Unlike most Tuscan cities, Pisa's religious centre is not inside the walls nor in the old town but marooned on the northern edge of town. Coaches decant day-trippers on the Campo Dei Miracoli, the `Field of Miracles,’ with selfies in front of the Leaning Tower the chief priority. Spare a thought for the rest of Pisa, which is full of intriguing corners.

Top Ten Things To Do

The Leaning Tower -wonder of the world

Pisa’s landmark really does lean to a frightening degree, though less than it used to. The Tower now slopes at an angle of 5° from the vertical and remains standing because its centre of gravity is inside the perimeter of its base.
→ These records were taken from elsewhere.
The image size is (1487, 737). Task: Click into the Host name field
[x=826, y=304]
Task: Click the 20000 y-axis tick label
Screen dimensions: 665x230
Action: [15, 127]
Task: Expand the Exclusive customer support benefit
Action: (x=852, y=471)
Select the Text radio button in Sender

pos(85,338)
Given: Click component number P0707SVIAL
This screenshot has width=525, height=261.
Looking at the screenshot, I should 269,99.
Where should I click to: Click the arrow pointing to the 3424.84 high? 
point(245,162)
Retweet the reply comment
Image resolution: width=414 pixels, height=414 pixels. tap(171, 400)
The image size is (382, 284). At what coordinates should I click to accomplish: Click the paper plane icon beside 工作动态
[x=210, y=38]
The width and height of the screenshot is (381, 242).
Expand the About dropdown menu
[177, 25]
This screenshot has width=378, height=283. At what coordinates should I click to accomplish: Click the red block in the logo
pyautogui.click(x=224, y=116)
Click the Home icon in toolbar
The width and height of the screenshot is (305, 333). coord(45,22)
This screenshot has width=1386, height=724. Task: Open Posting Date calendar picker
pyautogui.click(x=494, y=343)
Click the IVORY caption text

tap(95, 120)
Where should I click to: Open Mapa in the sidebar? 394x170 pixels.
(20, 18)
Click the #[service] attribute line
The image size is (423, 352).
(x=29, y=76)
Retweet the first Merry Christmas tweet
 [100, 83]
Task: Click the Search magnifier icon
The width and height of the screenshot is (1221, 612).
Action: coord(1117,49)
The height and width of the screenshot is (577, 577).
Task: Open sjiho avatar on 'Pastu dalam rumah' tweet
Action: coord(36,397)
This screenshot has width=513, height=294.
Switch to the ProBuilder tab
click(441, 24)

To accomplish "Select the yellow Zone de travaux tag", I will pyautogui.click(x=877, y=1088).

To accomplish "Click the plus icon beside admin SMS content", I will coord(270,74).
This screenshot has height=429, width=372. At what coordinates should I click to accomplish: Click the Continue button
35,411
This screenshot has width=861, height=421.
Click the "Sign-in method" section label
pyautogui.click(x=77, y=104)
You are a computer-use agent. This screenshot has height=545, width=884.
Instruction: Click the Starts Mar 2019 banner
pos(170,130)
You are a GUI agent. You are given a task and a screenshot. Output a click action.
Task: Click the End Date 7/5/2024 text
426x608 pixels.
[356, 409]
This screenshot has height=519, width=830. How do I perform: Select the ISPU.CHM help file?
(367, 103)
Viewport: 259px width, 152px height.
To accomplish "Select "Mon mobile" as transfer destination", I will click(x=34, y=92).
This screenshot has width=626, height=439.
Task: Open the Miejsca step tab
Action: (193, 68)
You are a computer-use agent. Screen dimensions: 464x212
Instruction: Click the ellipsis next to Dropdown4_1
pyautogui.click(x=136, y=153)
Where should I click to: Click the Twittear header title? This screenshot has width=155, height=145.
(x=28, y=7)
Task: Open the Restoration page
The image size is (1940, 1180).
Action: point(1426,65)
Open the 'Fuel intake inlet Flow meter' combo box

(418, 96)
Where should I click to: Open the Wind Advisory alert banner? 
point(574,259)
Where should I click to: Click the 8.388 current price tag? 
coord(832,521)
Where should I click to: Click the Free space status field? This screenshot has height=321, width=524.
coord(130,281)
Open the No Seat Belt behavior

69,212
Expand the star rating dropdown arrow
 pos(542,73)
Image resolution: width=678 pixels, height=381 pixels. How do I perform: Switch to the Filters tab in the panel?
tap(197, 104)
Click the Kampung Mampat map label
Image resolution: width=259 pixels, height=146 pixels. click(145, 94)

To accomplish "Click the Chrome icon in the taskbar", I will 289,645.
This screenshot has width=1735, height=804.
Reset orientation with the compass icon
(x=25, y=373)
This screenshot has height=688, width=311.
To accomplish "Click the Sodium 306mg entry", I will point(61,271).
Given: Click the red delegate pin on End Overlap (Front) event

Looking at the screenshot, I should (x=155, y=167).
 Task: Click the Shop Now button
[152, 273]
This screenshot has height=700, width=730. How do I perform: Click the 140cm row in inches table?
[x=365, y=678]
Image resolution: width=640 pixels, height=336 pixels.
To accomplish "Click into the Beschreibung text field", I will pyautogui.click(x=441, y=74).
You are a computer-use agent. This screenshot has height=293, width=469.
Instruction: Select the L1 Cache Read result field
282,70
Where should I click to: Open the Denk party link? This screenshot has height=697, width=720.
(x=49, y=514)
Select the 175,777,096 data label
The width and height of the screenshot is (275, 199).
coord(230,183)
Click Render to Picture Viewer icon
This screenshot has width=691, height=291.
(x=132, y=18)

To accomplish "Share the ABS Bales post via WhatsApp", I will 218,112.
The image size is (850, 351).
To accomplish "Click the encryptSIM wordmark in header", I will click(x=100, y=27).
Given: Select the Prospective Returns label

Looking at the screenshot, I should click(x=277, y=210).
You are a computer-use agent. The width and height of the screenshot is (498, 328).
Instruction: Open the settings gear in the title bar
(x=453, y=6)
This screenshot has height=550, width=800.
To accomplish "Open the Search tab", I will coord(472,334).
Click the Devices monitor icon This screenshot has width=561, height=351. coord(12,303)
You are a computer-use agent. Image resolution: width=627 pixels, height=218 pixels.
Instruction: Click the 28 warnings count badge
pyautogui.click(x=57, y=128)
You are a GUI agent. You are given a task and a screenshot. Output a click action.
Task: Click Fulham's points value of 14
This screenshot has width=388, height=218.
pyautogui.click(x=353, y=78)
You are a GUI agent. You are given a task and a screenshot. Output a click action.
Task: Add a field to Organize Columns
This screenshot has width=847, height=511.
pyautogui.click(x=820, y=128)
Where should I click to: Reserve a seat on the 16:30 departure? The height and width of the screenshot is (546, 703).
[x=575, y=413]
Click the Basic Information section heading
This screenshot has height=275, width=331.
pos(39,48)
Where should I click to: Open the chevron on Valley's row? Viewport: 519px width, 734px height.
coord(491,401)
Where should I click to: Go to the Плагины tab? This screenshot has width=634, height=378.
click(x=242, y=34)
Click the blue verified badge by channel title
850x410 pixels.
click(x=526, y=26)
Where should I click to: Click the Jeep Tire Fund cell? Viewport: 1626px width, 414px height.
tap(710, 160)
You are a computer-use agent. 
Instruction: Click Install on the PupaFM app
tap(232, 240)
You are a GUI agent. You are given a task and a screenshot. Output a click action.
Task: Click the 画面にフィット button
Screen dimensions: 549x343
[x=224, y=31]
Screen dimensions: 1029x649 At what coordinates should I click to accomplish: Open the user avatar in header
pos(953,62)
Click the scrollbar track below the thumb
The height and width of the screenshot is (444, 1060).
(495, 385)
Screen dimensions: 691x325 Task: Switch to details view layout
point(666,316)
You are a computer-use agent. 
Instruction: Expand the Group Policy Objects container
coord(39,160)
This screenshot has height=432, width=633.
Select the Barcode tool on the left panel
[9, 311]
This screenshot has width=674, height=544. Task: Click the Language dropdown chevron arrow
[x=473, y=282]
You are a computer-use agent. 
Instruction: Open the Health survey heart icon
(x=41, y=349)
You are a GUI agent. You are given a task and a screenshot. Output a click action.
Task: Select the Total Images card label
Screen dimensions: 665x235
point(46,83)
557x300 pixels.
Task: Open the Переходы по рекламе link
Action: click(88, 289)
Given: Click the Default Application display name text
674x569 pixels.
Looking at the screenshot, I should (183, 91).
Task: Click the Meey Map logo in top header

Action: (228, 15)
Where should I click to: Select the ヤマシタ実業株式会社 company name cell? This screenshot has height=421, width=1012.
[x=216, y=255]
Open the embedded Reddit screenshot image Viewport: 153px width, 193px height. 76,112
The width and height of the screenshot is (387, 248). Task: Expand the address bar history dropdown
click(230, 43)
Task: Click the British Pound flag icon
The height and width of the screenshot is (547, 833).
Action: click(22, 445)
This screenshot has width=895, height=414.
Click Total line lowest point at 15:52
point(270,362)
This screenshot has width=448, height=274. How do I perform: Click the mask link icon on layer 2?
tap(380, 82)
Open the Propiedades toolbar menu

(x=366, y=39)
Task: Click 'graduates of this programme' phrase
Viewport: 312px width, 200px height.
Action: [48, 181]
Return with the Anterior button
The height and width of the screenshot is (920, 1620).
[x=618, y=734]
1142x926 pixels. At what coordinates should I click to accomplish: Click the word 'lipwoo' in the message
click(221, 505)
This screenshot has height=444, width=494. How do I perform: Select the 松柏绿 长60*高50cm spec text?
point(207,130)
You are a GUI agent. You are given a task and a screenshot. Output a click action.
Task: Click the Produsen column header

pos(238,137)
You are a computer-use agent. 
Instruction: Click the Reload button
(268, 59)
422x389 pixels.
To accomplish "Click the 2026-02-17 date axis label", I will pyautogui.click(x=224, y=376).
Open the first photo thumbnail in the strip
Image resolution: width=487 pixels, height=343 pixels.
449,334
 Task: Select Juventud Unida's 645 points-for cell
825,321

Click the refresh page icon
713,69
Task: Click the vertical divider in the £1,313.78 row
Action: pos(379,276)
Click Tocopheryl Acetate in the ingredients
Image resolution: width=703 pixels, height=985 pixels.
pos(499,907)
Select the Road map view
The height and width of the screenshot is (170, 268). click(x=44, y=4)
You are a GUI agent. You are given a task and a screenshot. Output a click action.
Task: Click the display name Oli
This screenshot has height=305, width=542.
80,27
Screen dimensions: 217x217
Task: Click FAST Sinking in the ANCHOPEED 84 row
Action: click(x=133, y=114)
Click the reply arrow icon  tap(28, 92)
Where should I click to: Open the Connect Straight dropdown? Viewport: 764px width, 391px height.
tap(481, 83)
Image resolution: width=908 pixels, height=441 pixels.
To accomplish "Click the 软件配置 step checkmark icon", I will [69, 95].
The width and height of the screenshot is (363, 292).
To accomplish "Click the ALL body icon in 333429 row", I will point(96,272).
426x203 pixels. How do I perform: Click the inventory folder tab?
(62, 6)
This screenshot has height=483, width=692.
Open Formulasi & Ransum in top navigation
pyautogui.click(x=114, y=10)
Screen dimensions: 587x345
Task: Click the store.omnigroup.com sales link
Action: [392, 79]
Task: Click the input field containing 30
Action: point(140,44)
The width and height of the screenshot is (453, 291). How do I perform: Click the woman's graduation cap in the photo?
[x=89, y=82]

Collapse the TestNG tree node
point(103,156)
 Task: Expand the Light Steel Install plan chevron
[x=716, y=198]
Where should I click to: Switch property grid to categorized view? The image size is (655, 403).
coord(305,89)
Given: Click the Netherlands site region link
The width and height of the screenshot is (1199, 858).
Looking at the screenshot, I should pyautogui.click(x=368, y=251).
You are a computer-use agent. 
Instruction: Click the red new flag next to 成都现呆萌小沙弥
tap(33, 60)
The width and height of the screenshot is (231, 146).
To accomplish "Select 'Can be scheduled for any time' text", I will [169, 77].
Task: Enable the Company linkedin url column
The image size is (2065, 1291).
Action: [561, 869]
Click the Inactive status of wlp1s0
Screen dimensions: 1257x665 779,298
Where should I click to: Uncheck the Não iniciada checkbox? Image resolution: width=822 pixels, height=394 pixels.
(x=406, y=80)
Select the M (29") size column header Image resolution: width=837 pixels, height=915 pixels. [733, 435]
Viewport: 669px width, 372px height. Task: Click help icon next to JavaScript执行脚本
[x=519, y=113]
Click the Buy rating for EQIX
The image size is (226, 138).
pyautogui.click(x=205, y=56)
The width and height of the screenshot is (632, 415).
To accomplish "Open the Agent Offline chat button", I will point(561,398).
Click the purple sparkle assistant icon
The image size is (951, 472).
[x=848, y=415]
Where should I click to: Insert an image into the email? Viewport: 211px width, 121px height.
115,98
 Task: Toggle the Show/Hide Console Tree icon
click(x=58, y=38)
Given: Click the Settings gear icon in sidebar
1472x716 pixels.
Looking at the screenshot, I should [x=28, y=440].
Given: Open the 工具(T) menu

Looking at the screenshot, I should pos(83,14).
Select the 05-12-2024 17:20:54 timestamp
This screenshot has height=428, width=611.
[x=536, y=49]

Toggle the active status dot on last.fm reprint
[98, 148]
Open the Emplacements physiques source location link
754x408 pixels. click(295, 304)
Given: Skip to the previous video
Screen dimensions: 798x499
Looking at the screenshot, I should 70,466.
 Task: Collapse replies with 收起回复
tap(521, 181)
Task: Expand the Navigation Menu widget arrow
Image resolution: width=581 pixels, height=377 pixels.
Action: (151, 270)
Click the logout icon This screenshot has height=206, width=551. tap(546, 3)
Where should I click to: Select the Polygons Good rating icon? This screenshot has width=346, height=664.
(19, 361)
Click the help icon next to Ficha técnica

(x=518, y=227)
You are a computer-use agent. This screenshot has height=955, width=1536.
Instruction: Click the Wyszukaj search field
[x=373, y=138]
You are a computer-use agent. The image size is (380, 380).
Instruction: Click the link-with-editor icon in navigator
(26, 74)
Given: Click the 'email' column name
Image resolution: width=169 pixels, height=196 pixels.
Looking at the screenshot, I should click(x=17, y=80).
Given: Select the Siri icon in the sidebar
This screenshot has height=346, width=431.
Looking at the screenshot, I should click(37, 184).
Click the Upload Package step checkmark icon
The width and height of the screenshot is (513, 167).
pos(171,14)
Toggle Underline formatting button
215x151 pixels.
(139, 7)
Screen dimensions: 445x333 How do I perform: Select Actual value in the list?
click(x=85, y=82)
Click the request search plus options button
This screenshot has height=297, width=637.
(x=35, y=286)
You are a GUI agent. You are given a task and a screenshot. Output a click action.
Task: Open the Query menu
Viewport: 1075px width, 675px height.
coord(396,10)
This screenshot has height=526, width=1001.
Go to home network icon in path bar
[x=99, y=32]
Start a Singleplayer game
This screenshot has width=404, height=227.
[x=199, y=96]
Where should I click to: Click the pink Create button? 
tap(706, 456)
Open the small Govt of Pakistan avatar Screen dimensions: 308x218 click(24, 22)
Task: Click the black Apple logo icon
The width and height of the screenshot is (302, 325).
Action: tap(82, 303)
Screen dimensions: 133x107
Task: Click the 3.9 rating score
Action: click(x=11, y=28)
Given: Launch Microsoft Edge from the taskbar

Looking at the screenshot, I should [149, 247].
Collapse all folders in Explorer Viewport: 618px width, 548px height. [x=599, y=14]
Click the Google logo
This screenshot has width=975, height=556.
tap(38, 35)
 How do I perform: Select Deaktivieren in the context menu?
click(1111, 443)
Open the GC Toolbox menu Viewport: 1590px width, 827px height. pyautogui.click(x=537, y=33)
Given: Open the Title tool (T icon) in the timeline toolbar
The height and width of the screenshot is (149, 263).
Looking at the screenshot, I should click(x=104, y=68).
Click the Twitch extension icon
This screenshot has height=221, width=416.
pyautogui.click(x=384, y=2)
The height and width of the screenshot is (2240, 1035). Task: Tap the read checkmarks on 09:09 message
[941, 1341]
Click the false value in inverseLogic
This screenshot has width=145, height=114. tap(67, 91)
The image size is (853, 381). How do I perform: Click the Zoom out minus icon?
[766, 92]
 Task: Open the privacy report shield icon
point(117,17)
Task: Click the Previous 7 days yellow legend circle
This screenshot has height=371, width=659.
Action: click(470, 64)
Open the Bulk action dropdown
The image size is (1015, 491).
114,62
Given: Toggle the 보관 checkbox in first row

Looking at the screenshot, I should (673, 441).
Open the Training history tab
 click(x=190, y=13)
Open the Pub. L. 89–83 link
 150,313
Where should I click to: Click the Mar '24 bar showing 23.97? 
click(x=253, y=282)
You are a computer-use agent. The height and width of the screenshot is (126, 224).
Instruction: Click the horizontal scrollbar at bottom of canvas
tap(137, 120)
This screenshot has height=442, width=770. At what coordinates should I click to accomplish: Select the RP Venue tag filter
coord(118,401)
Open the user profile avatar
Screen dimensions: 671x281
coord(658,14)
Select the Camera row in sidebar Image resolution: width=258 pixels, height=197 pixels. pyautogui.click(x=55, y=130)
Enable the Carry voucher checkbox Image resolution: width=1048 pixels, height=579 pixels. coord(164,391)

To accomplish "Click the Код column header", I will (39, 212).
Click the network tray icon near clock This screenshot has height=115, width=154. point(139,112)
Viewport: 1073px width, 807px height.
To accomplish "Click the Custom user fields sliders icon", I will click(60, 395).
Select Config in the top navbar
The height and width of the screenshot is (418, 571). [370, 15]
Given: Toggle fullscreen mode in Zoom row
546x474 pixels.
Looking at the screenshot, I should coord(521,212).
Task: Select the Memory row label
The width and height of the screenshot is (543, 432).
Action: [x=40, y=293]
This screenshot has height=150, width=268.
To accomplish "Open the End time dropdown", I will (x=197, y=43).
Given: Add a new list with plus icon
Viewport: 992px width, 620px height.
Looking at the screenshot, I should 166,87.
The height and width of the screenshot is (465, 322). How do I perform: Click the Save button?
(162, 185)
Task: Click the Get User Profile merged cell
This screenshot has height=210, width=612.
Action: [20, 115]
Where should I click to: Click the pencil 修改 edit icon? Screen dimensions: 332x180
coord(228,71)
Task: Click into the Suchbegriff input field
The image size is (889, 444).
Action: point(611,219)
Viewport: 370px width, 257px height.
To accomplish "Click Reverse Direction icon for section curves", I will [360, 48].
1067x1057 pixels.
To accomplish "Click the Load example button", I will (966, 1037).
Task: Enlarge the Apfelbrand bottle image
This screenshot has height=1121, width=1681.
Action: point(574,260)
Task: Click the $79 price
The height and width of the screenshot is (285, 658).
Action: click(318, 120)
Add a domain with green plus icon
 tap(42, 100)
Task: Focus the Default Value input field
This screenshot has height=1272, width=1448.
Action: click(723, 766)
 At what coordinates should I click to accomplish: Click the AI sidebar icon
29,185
The unstable subsoil that underlies the Piazza dei Miracoli has caused all the buildings to tilt and subside to dizzying effect. Just to the right of the entrance to the Tower is a date stone standing for AD 1173, when building work started on the Campanile. But work stopped at the third stage because the building was already collapsing. A century later, three more stages were added, deliberately constructed to tilt in the opposite direction, so the Tower has a decided kink as well as a tilt. By 1989 the Tower was leaning to such a perilous degree that it was in danger of collapse. It was promptly closed, and an international team of engineers spent the next two decades in a battle to save it. During the first phase, completed in 2001, the tower was straightened by 40cms to avoid imminent collapse. In 1992 it was given a girdle of steel braces which were attached to a cunning counterweight system. A year later, the bells were silenced because of the damaging effect of vibration on the edifice. In 2011, the Leaning Tower was reopened but, given the complex challenges, it would be tempting fate to say that the Tower was safe forever. The best place to catch your first sight of the 12th-century Tower is through the archway of the Porta Santa Maria, also known as the Porta Nuova. When the sun is shining, the whiteness daz¬zles; when raining, it glistens.
Practicalities: visits are restricted to only 45 people at a time – children under eight are not allowed in while under-eighteens must be accompanied by an adult. Book in advance online or head straight to a ticket office when you arrive to book a 35-minute slot. It’s a steep climb of 251 steps. You can take up a camera but all bags must be left in the free left-luggage desk next to the main ticket office.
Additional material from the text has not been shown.